To fix this, migrate your compliance program into what TCT calls “Operational Compliance Mode.” This is where you take those mountainous tasks and spread them out across the course of the year. By shifting to this continuous rhythm, you move away from the tyranny of the urgent and make compliance something you maintain in small, manageable chunks. 

This single change will be transformative for your compliance program. You’ll run smoothly and you’ll gain more control. No more enduring a disruptive, haphazard annual event that throws grit in the gears of your daily operations.

Automate the Rhythm of Your Compliance Program

Migrating to Operational Mode doesn’t have to be overwhelming. By leveraging a compliance management system like TCT Portal, you can effectively automate the coordination of Operational Mode so it runs in the background, without needing your continual attention.

Typically, organizations set Operational Mode to a quarterly cadence. If you’re on an annual cycle from January to December, your Q1 tasks will start coming due around the end of March. You queue up the periodic and circumstance-based evidence — like quarterly vulnerability scans or incident response documentation — assign the right people, and instruct the system to ping them when it’s time to load evidence. 

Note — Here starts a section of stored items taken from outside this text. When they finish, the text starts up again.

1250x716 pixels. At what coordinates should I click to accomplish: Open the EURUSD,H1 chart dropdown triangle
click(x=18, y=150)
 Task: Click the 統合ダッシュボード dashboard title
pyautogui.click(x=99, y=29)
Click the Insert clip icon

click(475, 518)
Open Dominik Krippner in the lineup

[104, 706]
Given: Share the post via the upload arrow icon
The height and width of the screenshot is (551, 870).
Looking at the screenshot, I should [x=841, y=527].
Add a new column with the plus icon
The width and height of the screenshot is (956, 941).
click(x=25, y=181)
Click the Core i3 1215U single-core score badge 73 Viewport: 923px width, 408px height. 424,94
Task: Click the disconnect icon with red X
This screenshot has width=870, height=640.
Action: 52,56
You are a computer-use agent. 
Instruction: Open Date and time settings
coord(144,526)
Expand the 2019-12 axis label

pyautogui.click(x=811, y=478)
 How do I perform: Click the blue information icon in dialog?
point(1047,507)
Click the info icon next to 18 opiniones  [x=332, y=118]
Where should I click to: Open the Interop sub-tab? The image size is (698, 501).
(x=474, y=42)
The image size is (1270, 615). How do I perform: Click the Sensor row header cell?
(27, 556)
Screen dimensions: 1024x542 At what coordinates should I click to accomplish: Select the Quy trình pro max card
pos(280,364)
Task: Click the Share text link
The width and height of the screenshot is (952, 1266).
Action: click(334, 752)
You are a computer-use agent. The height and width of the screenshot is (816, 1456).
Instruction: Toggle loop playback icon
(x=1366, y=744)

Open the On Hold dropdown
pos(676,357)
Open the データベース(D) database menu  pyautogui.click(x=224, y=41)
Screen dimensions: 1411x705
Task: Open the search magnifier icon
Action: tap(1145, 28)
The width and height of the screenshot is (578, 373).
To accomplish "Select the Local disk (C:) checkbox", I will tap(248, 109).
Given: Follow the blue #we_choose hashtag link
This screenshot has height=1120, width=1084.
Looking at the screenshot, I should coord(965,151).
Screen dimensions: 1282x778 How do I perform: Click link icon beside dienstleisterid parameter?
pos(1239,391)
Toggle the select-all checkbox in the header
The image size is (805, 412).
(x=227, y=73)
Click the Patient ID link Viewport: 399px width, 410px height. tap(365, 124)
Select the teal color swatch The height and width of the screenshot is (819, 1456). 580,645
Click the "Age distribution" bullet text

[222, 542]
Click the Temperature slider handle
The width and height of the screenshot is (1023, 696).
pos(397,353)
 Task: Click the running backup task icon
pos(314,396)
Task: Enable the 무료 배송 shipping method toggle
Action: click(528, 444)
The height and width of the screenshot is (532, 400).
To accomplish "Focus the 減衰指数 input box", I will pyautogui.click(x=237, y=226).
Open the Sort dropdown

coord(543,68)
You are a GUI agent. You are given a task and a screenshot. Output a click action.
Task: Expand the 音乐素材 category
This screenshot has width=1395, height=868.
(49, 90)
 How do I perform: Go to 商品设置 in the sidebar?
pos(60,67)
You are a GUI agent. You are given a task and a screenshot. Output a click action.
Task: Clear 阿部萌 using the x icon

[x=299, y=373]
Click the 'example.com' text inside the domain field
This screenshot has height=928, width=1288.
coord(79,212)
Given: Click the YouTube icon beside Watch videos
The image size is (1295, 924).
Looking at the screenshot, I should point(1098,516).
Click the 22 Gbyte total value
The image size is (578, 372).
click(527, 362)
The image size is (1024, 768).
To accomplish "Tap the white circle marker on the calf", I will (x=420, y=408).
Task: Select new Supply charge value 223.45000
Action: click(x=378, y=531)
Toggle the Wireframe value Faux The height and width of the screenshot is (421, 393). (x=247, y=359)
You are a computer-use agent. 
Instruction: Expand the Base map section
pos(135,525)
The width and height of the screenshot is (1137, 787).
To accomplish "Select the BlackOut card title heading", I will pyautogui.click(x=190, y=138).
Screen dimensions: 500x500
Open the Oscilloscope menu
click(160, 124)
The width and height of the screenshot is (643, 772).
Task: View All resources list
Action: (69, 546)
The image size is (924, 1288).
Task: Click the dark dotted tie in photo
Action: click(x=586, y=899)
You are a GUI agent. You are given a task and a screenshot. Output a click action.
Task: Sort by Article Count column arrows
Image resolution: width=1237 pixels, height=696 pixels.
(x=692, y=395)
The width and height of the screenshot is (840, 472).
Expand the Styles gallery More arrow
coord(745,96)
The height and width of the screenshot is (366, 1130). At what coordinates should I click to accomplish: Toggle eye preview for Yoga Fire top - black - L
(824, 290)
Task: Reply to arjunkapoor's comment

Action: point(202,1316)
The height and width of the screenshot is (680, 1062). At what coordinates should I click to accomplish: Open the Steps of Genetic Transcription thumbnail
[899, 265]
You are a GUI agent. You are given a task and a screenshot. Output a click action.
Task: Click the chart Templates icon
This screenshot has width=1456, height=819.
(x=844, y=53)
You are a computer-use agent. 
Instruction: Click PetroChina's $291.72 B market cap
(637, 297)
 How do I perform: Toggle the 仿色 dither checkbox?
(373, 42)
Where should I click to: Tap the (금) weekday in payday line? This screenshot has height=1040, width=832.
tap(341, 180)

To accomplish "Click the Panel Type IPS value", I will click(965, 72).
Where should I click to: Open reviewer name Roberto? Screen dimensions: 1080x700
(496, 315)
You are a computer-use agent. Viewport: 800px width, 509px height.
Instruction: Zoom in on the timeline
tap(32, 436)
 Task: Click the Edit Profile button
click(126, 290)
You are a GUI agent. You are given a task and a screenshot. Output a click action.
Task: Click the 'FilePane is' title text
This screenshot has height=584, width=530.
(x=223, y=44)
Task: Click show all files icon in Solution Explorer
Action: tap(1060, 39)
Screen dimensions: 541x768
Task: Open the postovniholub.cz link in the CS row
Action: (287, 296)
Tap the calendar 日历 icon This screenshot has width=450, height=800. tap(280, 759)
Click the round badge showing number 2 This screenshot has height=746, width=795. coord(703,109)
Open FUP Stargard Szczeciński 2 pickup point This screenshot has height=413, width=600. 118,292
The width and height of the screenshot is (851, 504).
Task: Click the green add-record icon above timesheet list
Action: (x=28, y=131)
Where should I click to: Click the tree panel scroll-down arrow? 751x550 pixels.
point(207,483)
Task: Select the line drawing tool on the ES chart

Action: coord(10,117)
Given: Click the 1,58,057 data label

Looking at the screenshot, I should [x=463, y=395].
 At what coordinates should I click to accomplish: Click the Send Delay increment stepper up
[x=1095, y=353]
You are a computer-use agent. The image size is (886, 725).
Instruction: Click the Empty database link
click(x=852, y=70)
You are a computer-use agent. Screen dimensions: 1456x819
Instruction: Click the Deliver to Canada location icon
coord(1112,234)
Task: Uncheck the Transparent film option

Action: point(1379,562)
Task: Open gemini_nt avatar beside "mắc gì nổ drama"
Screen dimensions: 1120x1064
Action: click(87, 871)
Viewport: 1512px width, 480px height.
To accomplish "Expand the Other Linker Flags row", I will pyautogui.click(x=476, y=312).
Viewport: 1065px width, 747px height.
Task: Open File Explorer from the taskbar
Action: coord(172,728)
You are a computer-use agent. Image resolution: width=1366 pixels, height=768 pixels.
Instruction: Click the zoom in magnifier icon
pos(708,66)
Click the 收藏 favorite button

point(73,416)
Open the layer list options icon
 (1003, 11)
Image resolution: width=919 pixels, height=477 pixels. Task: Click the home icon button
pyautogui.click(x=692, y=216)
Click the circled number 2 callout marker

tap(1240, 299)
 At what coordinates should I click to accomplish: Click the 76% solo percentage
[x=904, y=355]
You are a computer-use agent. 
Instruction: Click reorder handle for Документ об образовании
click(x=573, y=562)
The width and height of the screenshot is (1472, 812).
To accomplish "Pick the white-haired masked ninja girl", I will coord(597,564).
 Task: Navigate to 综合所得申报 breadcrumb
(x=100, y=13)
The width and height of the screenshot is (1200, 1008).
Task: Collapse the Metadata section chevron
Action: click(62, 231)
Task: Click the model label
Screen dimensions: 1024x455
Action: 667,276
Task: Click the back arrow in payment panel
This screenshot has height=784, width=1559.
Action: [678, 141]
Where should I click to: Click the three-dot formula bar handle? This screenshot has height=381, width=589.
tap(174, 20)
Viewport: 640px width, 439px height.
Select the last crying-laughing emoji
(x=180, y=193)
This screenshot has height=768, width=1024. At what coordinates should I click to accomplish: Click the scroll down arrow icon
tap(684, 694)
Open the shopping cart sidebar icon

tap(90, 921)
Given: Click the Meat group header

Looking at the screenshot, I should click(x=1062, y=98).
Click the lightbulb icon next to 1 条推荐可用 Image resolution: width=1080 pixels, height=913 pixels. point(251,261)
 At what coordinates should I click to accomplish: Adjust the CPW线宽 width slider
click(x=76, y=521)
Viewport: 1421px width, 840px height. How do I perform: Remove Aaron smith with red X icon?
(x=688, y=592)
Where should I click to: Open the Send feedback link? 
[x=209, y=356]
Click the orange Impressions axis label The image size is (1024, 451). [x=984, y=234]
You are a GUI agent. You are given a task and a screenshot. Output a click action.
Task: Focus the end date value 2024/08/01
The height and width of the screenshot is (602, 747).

This gives you oversight without the manual scramble.

Speed up Onboarding (and be Organized for Audits)

One of the biggest risks in a haphazard compliance program is personnel turnover. Bob has been doing the work for six years. Bob leaves, and Mary steps in. But Bob didn’t tell Mary everything she needed to do. 

In the annual scramble model, you won’t discover that gap until you’re sitting in your annual assessment with the Assessor. Suddenly you’re blindsided when the Assessor asks you for Mary’s evidence and you can’t produce it. That’s when everyone starts sweating bullets, asking, “What do we do now?”

When you manage compliance in Operational Mode, you have a far better capability to catch these issues sooner. Because everything is documented within TCT Portal, you have near-term insight into whether or not the team is on track. 

Even if Bob didn’t train Mary properly, Mary can log into TCT Portal and see exactly what Bob did in previous years, when he did it, and what evidence the Assessor approved. She can get up to speed efficiently and expediently, and you have a system that gives you an eye on the controls to protect the organization overall.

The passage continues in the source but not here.